新翻訳事業について

日本聖書協会 講演会 聖書を耕す ―聖書との新たな出会いのために― 石川 立氏

石川 立氏
2014年5月15日
於・TKP大手町カンファレンスセンター

翻訳の作業

ここで、具体的な翻訳の作業をご紹介したいと思います。

まず、全体の概念図をご覧ください。

翻訳作業プロセス

聖書の翻訳作業は、まずは翻訳チームから始まります。翻訳チームは、原語担当翻訳者と日本語担当翻訳者が2人1組で構成します。原語担当者と日本語担当者が最初からチームを組むというのは、新共同訳のプロジェクトにはなかったことのようです。このチームで、4稿まで進みます。まず、原語担当者が底本から翻訳をします。これが第1稿。次に、日本語担当者が、第1稿の訳を翻訳方針に沿って修正します。これが、第2稿。さらに、原語担当者と日本語担当者は、第2稿を共同で検討し、第3稿を作成します。

次に、該当する書を担当した翻訳者チームの2名、翻訳者兼編集委員2名、そして、聖書協会のスタッフが加わり、「翻訳者委員会」を構成します。翻訳者委員会は第3稿を検討・改訂して第4稿を完成させます。この第4稿というのは、翻訳者が翻訳方針に沿い、共同で訳文を完成させた最終案です。この時点で、翻訳者によるすべての作業は終了です。この後、翻訳者以外の人たちが訳文を朗読して同音異義語などを洗い出す朗読チェックが入って第5稿となります。

次に、「編集委員会」による検討が行われます。これが第6稿にむけての作業です。翻訳者のほかに、様々な分野の専門家、聖書神学、教義学、翻訳学、日本語、典礼、女性学等の専門家が編集委員会を構成し、専門的な見地から第5稿を検討して、訳文に問題がある場合などには改訂します。これが第6稿です。

第6稿のパイロット版を書ごとに作成して外部モニターに配布し、第6稿の訳文に関してフィードバックをしていただく。編集委員会はこのフィードバックを受け、訳文を調整します。これが編集委員会による最終稿となります。これが第7稿。

次に序文や用語解説などを執筆し、聖書協会のスタッフによる調整を経て、最終調整となります。訳文は理事会に提出され承認を受けます。第8稿です。その後、印刷に向けて作業が開始するという具合です。
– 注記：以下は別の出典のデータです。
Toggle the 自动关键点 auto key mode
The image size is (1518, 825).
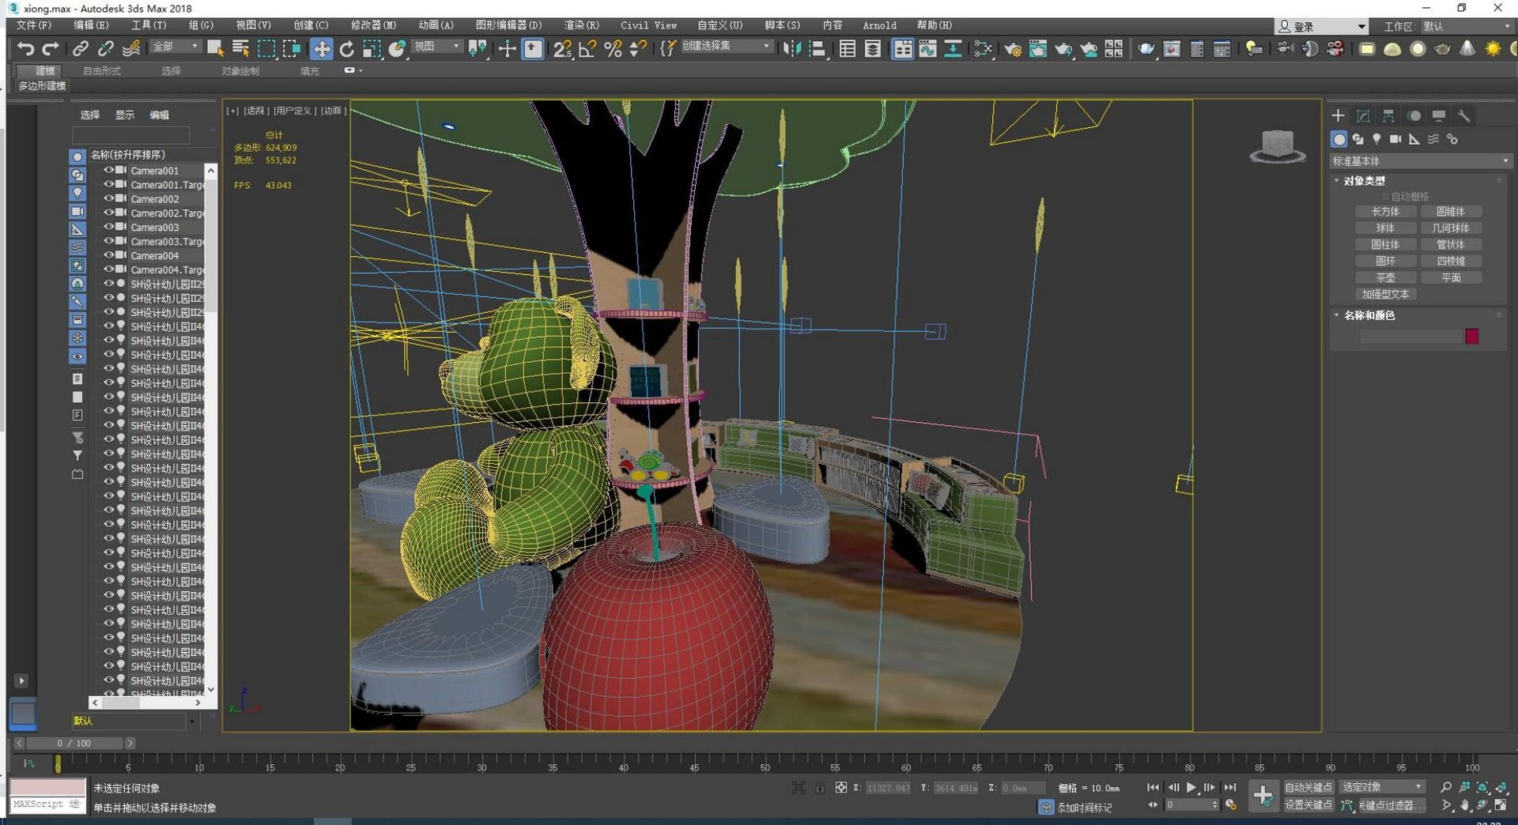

翻訳の全過程は、簡単に言えば、以上のようになります。

ところで、この概念図にあるのは最低限の活動でして、翻訳に関わる者は翻訳事業のあいだ学び続けます。外部の講師による講演や、互いに発表もし合ったりもします。また、合宿の際に交わりの時を持ちます。このように、学びつつ、硬直しがちな頭を軟らかくします。耕すのはテクストだけではなく、私たちの頭も耕しながら進んでいきます。

「パン(レヘム、アルトス)」は「ご飯」か?

翻訳事業に関わる者全体が参加する全体会議も行われました。その際、海外で長く聖書学、言語学を研究されてきた村岡崇光先生のご講演を聞く機会がありました。そのご講演の中で、一つ、大事な問題提起がなされましたので、ここで、そのことに簡単に触れておきたいと思います。

そのご講演の中で村岡先生は、ふつう「パン」と訳されている言葉は、日本語にする場合は、「ご飯」と訳すべきではないか、という提案をされました。「パン」と訳されるのは、ヘブライ語ではレヘム、ギリシア語ではアルトスと言いますが、それは確かに、イスラエルの人たちにとっては、日本人にとって「ご飯」に相当するような役割を持っています。生活の糧や、心の糧、生活や精神や人生を支える糧という、きわめて重要な意味合いを持っています。

村岡先生のご提案は確かに重要なことを示しています。「パン」では、日本人にはあまり切実な感じがしない。「パン」が切れていても、あまり困らない。だから、日本人に対しては、「パン」より「ご飯」のほうが、原文の意味合いをよく伝えるのではないか。確かにそうです。皆様はどう思われますか。

しかしながら、もう少し慎重に考えてみなければなりません。意味は出会いによって生まれると申しました。一人の日本人がレヘム、アルトスという言葉を読む。言葉と読者が出会って「ご飯」という意味が発生する――これはいいでしょう。しかし、そこで発生した意味を訳語にしてしまうのは、いかがでしょうか。発生してきた意味を訳語にすると、言葉との出会いが今度は、また次の次元で起こることになります。今度は「ご飯」という訳語を日本人が読んで、そこで新たな意味が発生してきます。「ご飯」という言葉は日本人にはあまりに豊か過ぎて、「パン」の「訳語」にするにはふさわしくないように思われます。別の文化的な意味を産み出すのです。家庭とか、故郷とか、おふくろの味とか、味噌汁とか漬物とか、そういう、「パン」とは違う意味を発生してしまうのです。

意味は出会いによって生じてきます。しかし、その出会いの結果を訳にするのは、いかがでしょうか。個人訳ならそれでいいでしょう。個人訳なら、むしろ良い訳になるかもしれません。しかしながら、聖書が礼拝や礼典で使われるという目標を持ったこの翻訳事業ではどうでしょうか。訳は出会いを記述したり、その結果を発表したりするのではなく、出会いを演出するものです。答えを出してしまってはいけないのです。